說完這句話,李正國隨手掐滅煙頭,用顫抖的手掌,切換出另外一個視頻。
視頻中顯示的是一個漆黑無比的環境。
攝像頭能夠拍到的畫麵非常模糊。
初時江厭並不在意,隨著視頻時間的推動。
漆黑一片的環境中,忽然爆發聲怒吼。
“陸正!”
聲音剛剛落下,一道火焰匹練,將整個黑暗空間照亮。
順著火光看去,一具具屍體出現在視頻中,掛滿了整個天花板。
看到這裏,江厭心頭嘎登一聲,都不用往下看,他就已經猜到這短視頻記錄下來的東西是什麽了。
正是三天前,他、陸正、黃海、袖針四人在地下停車庫和飛顱戰鬥的一幕。
這個攝像頭的位置非常好,完全將他們四人的臉給拍了下來。
甚至還有他們各自爆發全力,使用冥力戰鬥的畫麵。
以及那一枚飛在半空中的頭顱,冥鬼飛顱。
怪不得李正國會這麽恐懼,隻要是個正常人,都會被視頻中的畫麵嚇得驚慌失措吧。
“我運氣不錯,翻遍了當時地下停車庫所有的行車記錄儀。這輛車剛好沒有關攝像頭,被我找到了。”

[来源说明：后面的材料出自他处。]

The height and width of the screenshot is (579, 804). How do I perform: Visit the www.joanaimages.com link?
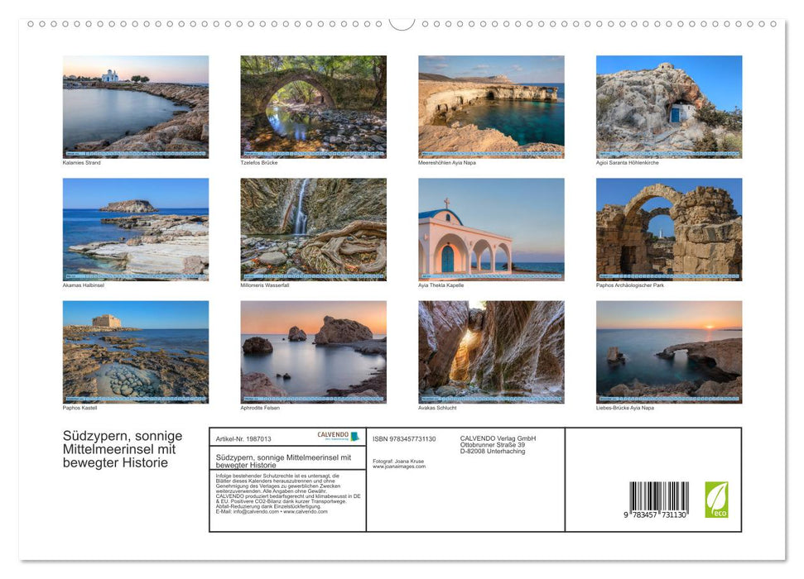point(399,467)
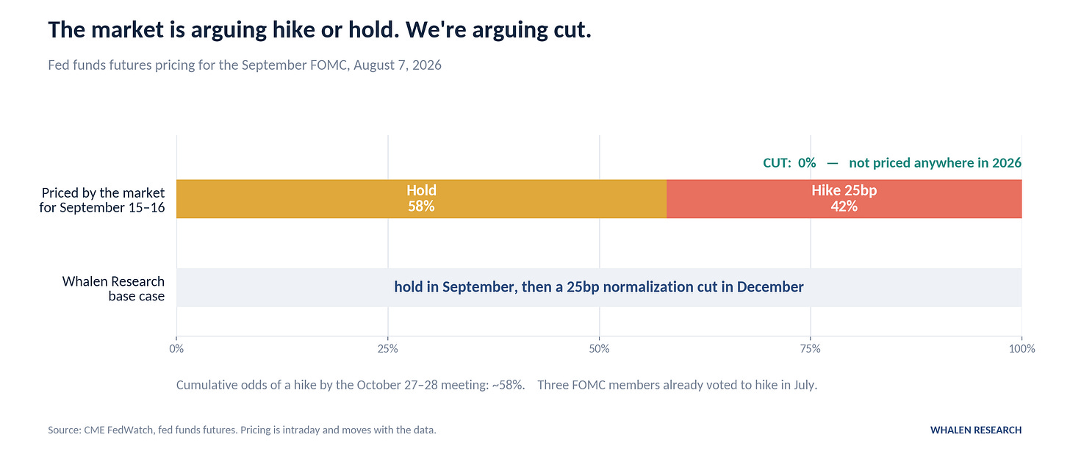1070x451 pixels.
Task: Click the 75% axis tick label
Action: coord(811,348)
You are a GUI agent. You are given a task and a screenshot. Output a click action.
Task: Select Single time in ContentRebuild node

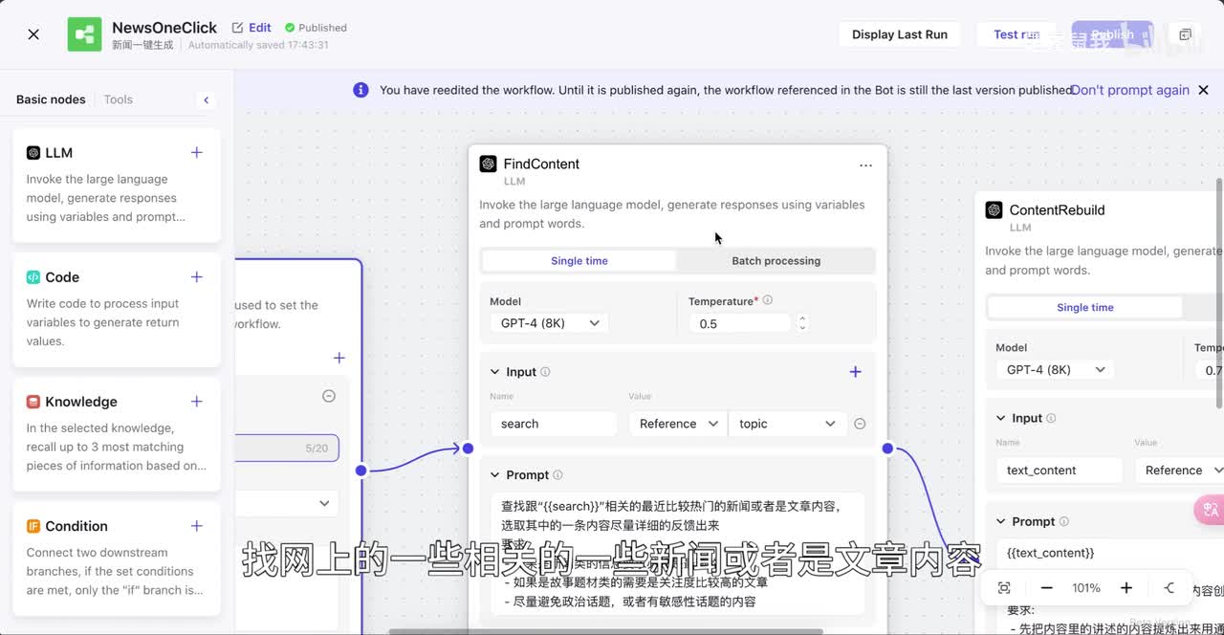click(1084, 308)
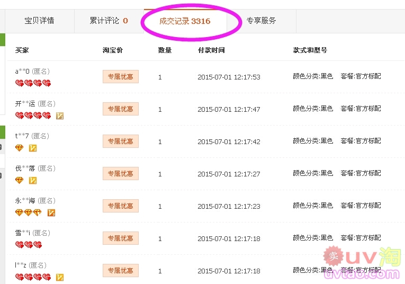The width and height of the screenshot is (405, 284).
Task: Click the gold badge icon beside 开**运's hearts
Action: coord(60,116)
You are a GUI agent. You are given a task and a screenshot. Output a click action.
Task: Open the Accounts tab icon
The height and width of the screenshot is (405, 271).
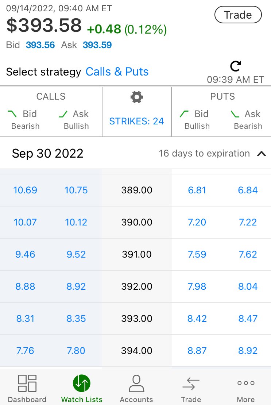point(136,383)
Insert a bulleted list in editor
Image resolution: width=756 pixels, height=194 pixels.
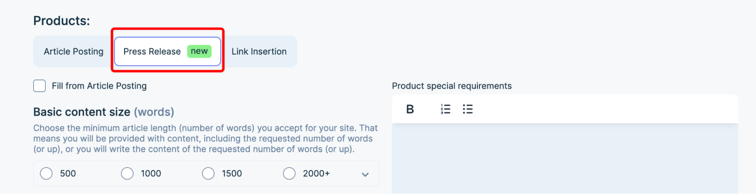[x=468, y=109]
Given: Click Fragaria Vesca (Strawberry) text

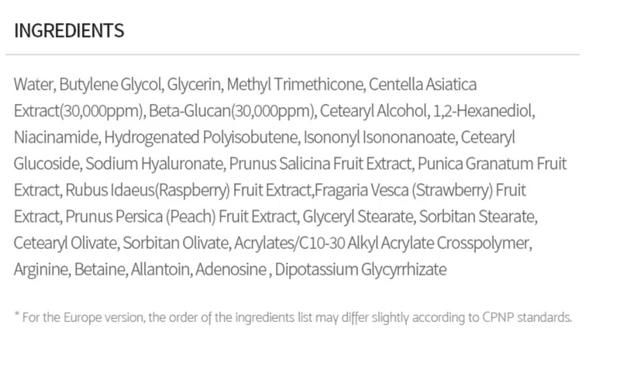Looking at the screenshot, I should tap(404, 190).
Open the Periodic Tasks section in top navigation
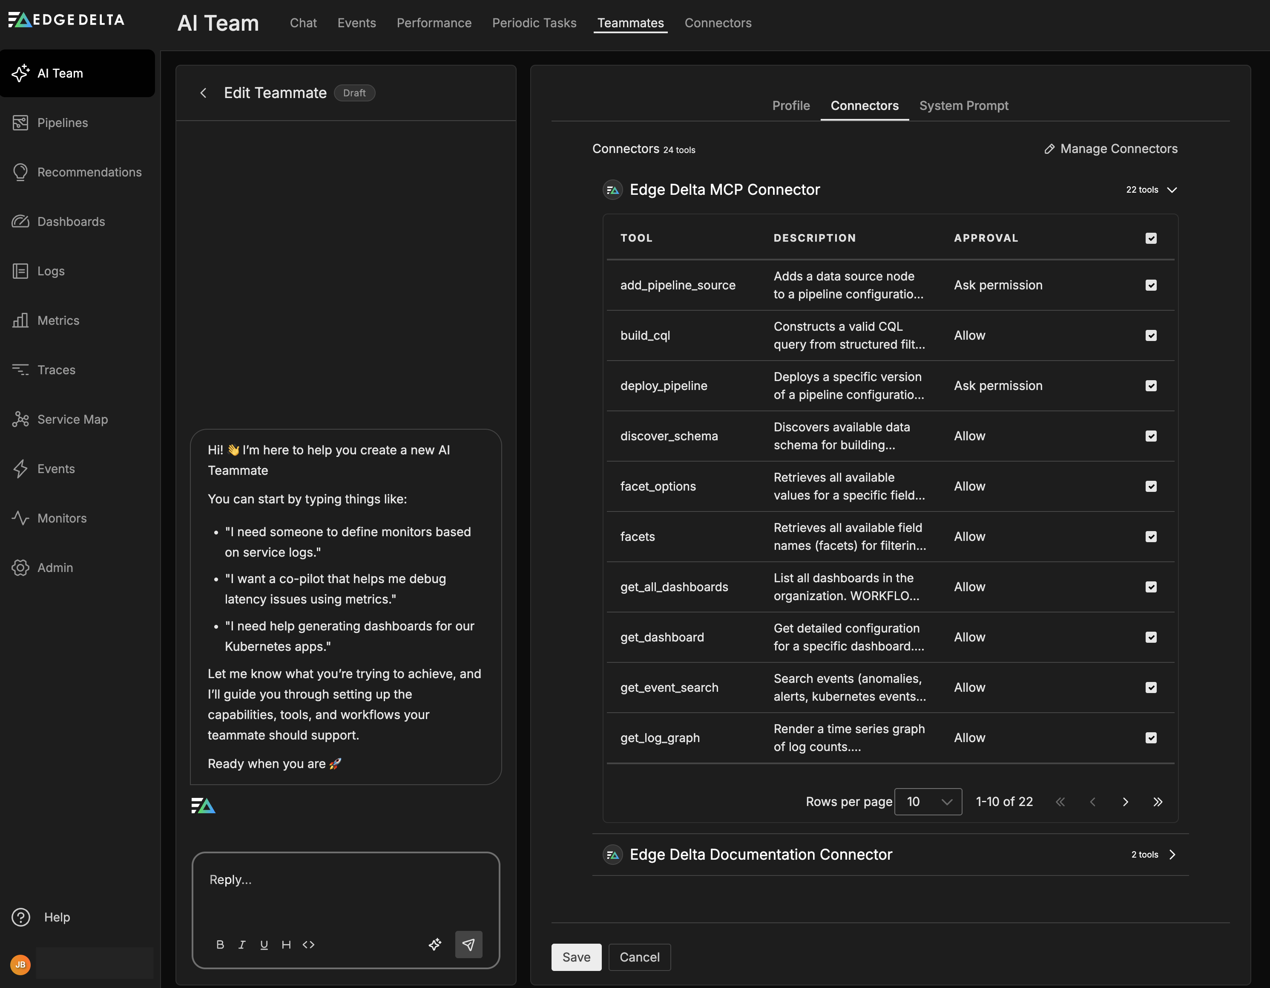 tap(534, 23)
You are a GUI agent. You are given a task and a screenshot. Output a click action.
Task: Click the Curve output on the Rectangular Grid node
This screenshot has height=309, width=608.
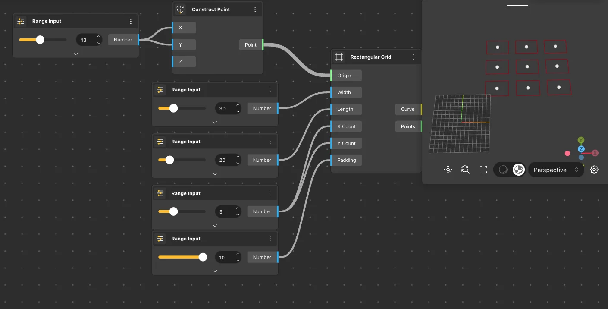(407, 109)
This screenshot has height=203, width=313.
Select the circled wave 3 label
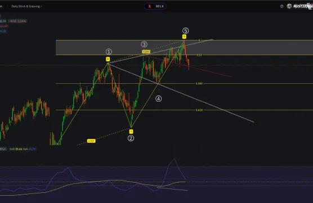click(x=144, y=44)
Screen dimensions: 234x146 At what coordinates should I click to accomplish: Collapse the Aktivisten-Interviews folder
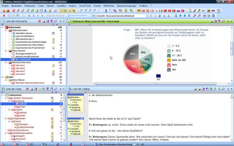tap(5, 63)
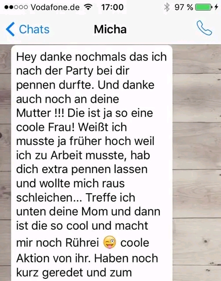Go back to Chats list
The height and width of the screenshot is (281, 221).
click(x=28, y=29)
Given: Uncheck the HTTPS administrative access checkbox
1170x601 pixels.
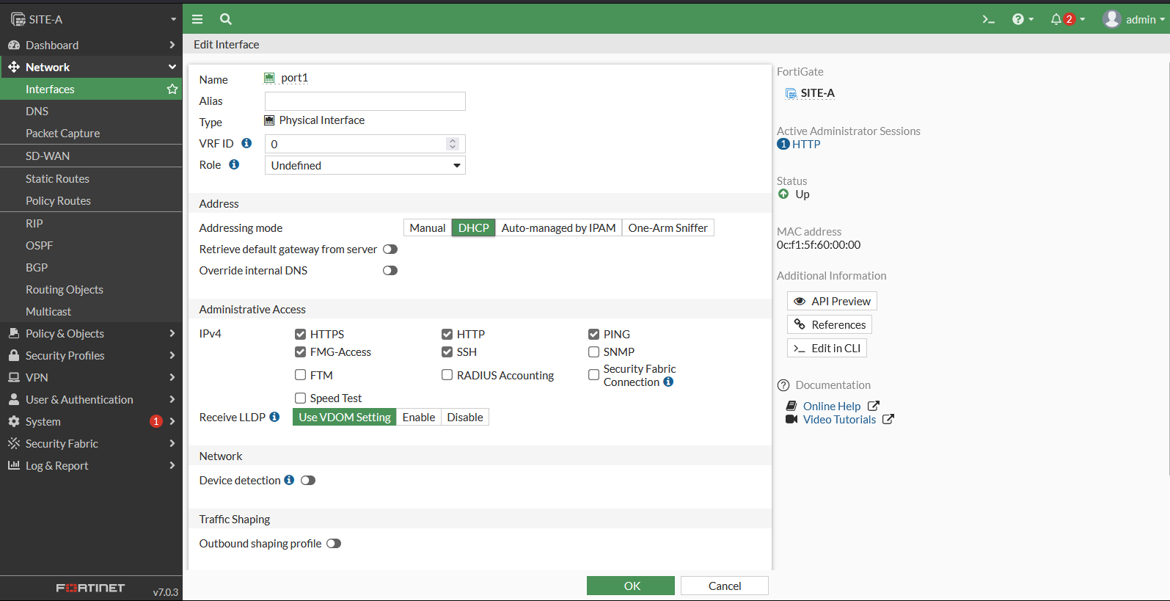Looking at the screenshot, I should point(300,334).
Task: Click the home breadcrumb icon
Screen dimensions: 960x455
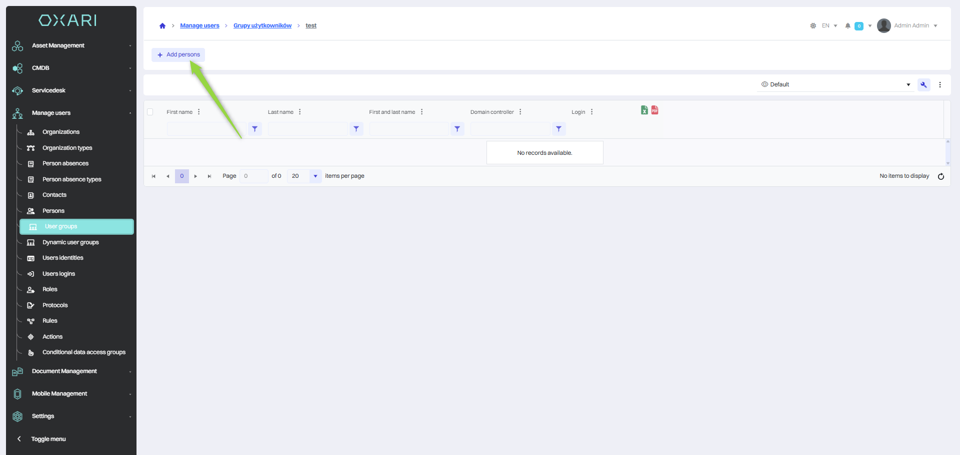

李正國又給自己點了一根煙,似乎想用尼古丁來麻痹自己的神經。
這也許是煙民獨有的解壓方式了。
“神他媽的行車記錄儀。”在心頭罵了一聲,江厭苦笑連連。
“這行車記錄儀的像素是不是太高了點,連我們四個的臉都拍得一清二楚。”
還有這個李正國簡直就是當世神探啊。
原本還掌握著主動的江厭,瞬時被這接二連三的證據鎮住了。
說實話,他還完全沒有想好,怎麽和現實世界的人解釋冥界的存在。
這個李正國就已經把這些證據擺在了江厭麵前。
江厭一時語塞,竟然不知道怎麽解釋了。
“給我也整一根。”江厭伸出兩根手指,做出一個煙民都懂的姿勢。
李正國自然不會拒絕,還親手給他點上了火。
“你不是不抽煙嗎?”李正國這時候居然還有閑工夫問這個問題。
江厭癟了癟嘴,含糊的應道“本來是抽的,後來因為窮,借了。”
李正國又不說話了,看著江厭抽了好幾口,方才試探性的問道“那玩意兒是什麽東西。”
他問的那玩意兒,自然指的是視頻中的飛顱。
那個冥鬼戰鬥時爆發的頭發,和吊死那一百多號人的頭發一模一樣,李正國自然要問。
“你可以把它理解成……一種怪物。”江厭本來想說鬼,可又覺得和一個無神論者討論鬼神一聲,完全沒有說服力。
因而改口,成冥鬼為怪物。
“和赤翼科技的凶手,一模一樣的怪物嗎?”問出這句話的李正國,身軀明顯抖了一下。
“算是吧。”江厭深深看了一眼李正國,他覺得這家夥知道的東西,遠遠比他想象的要多。
聽他的語氣,在明峰大廈肯定又有新的發現了。
“那些怪物之前沒有的,為什麽突然就出現了。”李正國世界觀正處於崩塌階段,說話時明顯有些魂不守舍。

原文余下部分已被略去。